Santa Online Holiday Security 604

In your book you warn readers: 'If you didn’t go looking for it, don’t install it.' What does this mean?

A huge number of computer viruses spread when people are browsing the web and a pop-up ad appears on their screen. In order to view whatever content that pop-up is promoting, they are asked to install certain software. Sometimes it’s a legitimate request, but often it’s a scam used by hackers to gain access to your computer. So if you’re minding your own business and a situation like this suddenly arises, don’t fall prey to it. And finally, if there is software you want to install, avoid getting it from a random site — go to the site that created it and download from there.

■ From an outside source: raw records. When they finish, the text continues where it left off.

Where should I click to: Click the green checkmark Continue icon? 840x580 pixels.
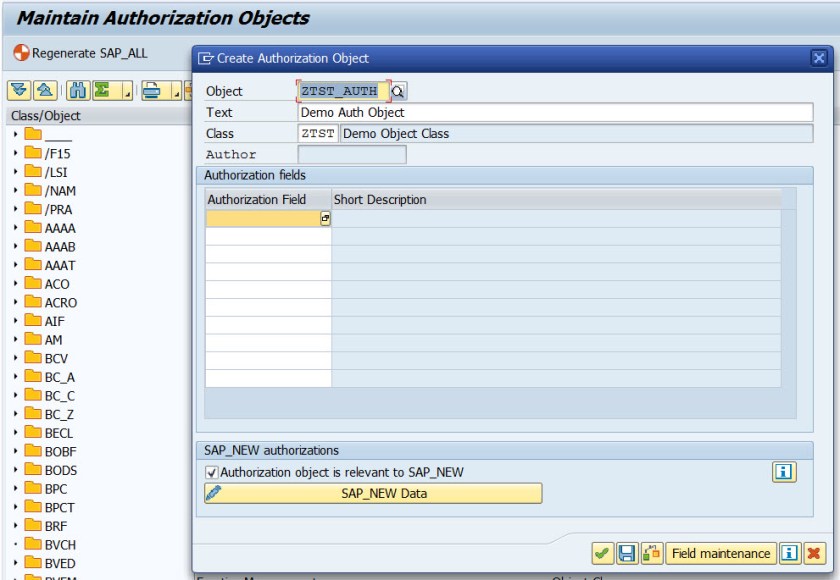tap(602, 553)
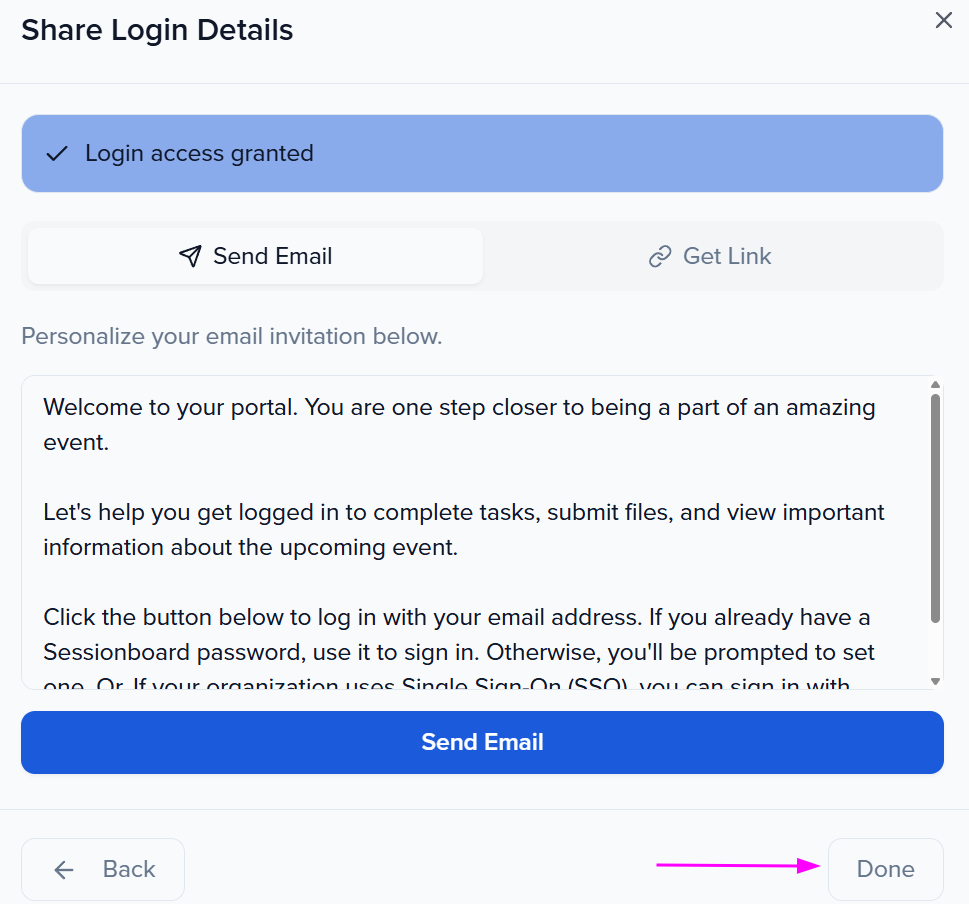Image resolution: width=969 pixels, height=904 pixels.
Task: Click the checkmark icon in the access banner
Action: tap(57, 154)
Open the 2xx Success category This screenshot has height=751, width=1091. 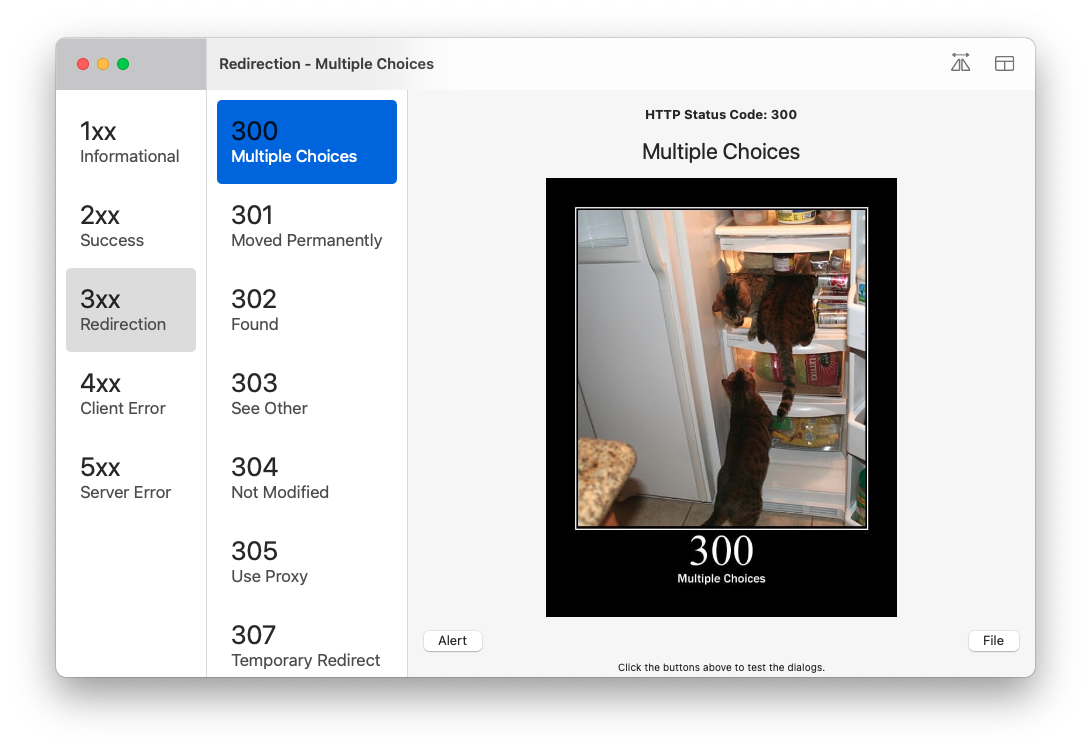[x=131, y=226]
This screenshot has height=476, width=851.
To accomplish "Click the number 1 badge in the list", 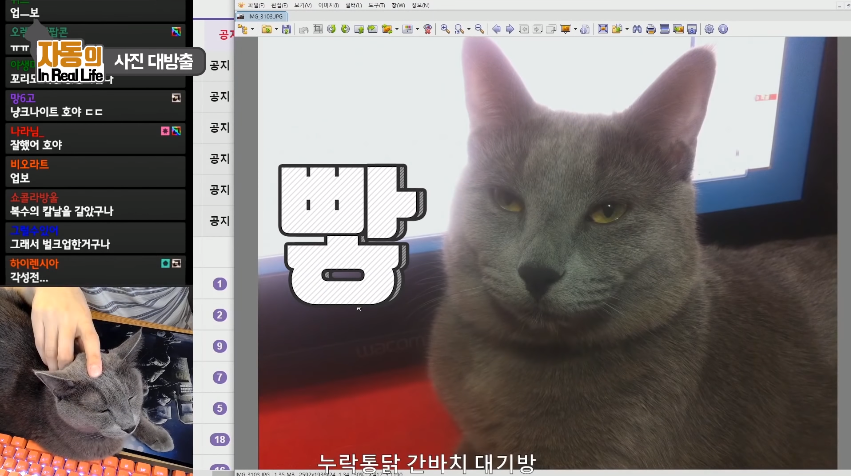I will (x=220, y=284).
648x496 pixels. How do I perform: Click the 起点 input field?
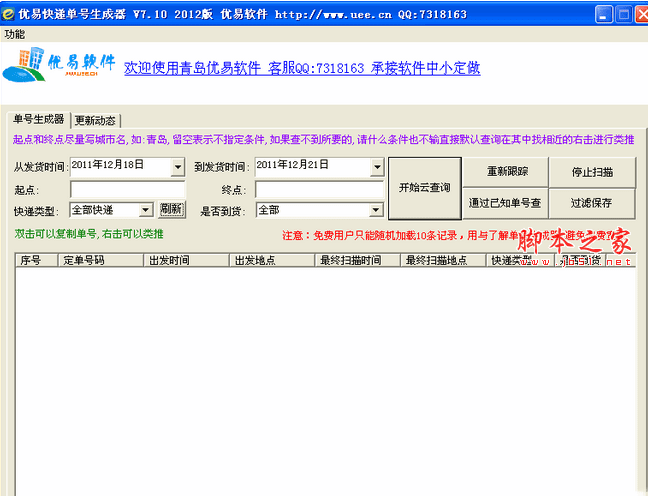click(x=128, y=190)
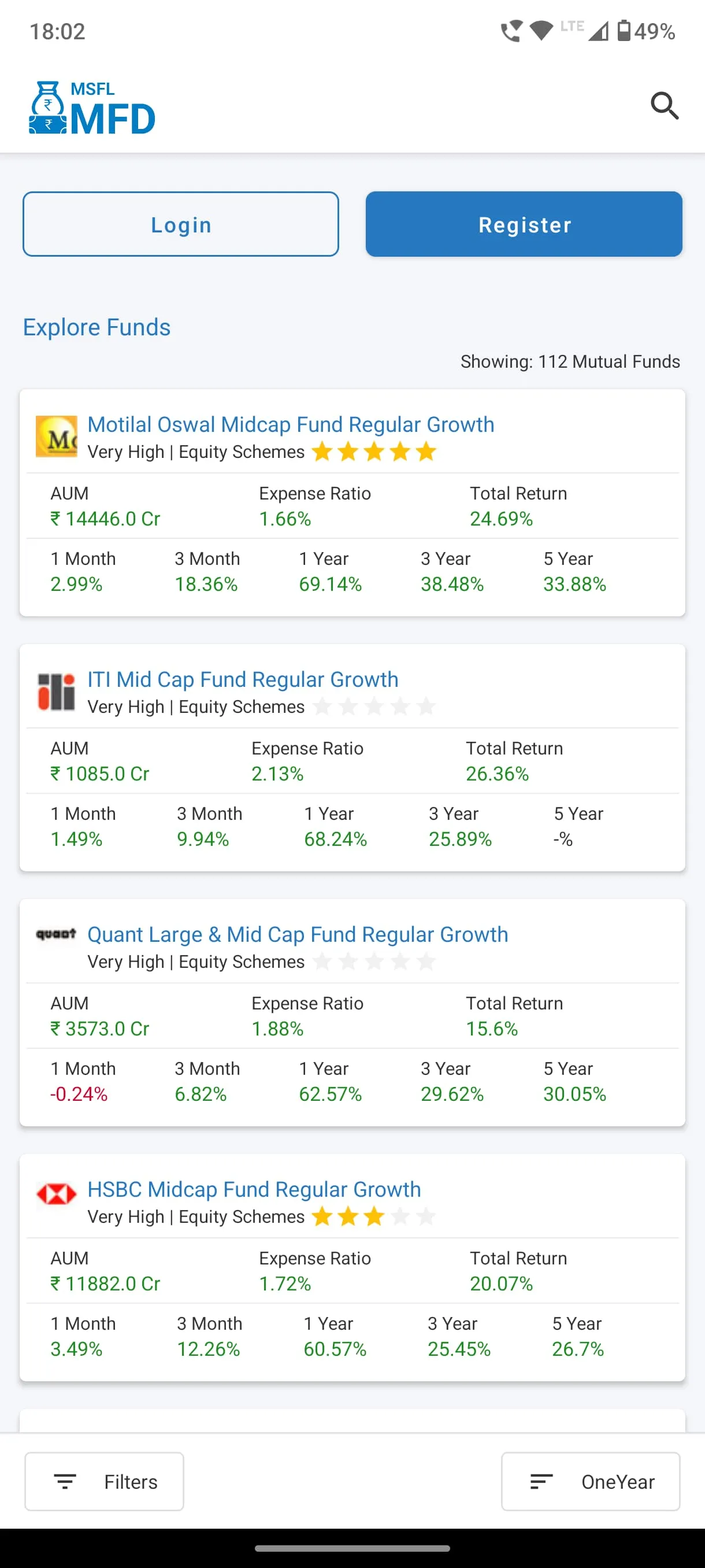Click the sort icon beside OneYear
Image resolution: width=705 pixels, height=1568 pixels.
point(541,1481)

Speaking of installing software, many of us download programs but rarely update them. You say this is dangerous. Why?

Think of outdated software as a “hole” in your system. Hackers roam the Internet looking for these holes and, upon finding one, push malware into it. This corrupts your computer, finds your personal information and generally wreaks havoc on your life. So make it a rule to keep your software up-to-date — that way it’s harder for hackers to get to you. And if you’ve got old programs on your computer that you no longer use, it’s wise to delete them so there’s one less hole in your system.

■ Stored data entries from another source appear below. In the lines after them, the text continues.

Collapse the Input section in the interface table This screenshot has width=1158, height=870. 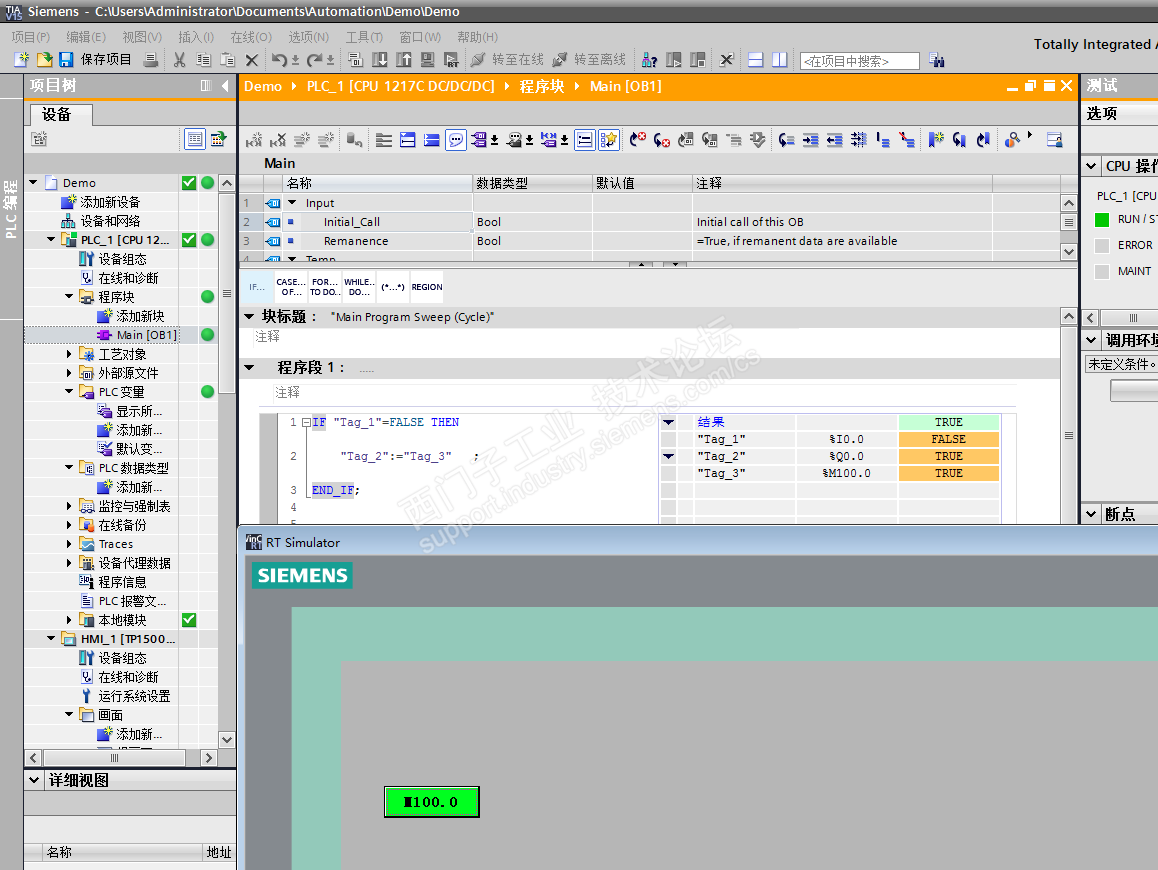[292, 203]
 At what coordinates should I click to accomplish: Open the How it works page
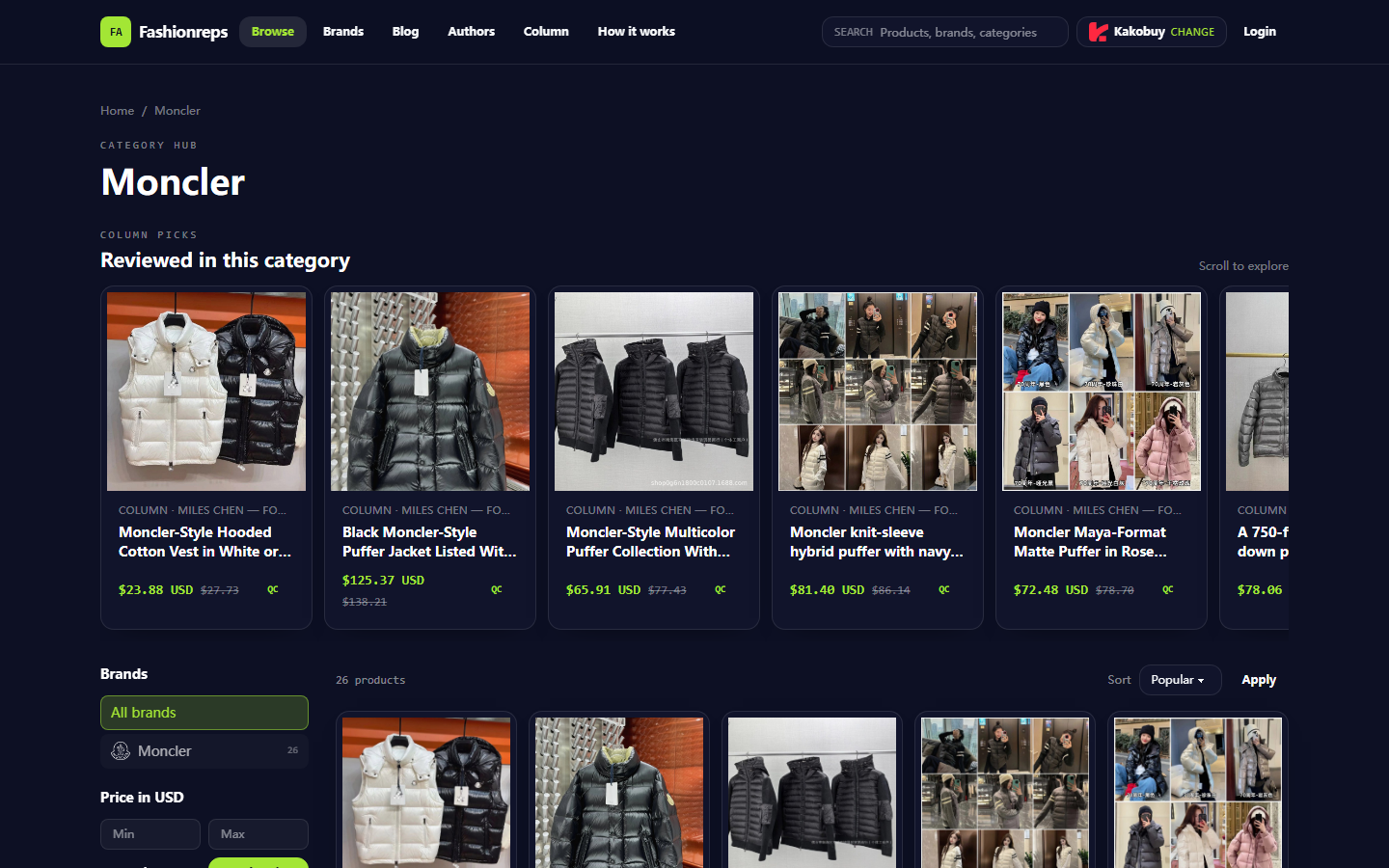coord(637,32)
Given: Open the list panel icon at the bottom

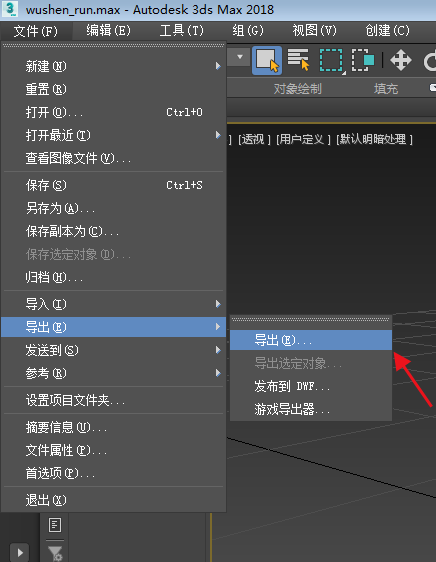Looking at the screenshot, I should 55,525.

Is it OK to shop or bank with you mobile phone?

Whether you’re using your cellphone or a computer there are many of the same vulnerabilities. If you aren’t keeping the apps and various operating systems on your phone up to date, it could lead to trouble. So be sure to update! It’s also important to be judicious about the downloads and exchanges you make on your phone. 

Many of us assume if we didn’t open a spam e-mail, we’re safe. But you say we need to do more. What are some examples?

Cybersecurity Expert Brian Kreb 300
Brian Krebs

Kristof Clerix

It’s certainly a good policy never to open spam. That said, if your inbox isn’t secure there can still be problems. The way to make sure yours is secure: Never use the same password across different accounts. If certain hackers determine your password on one platform they might very well try it on another, which leaves you open to risk.

I used to hear people say that Macs are hacker-proof. Is that true?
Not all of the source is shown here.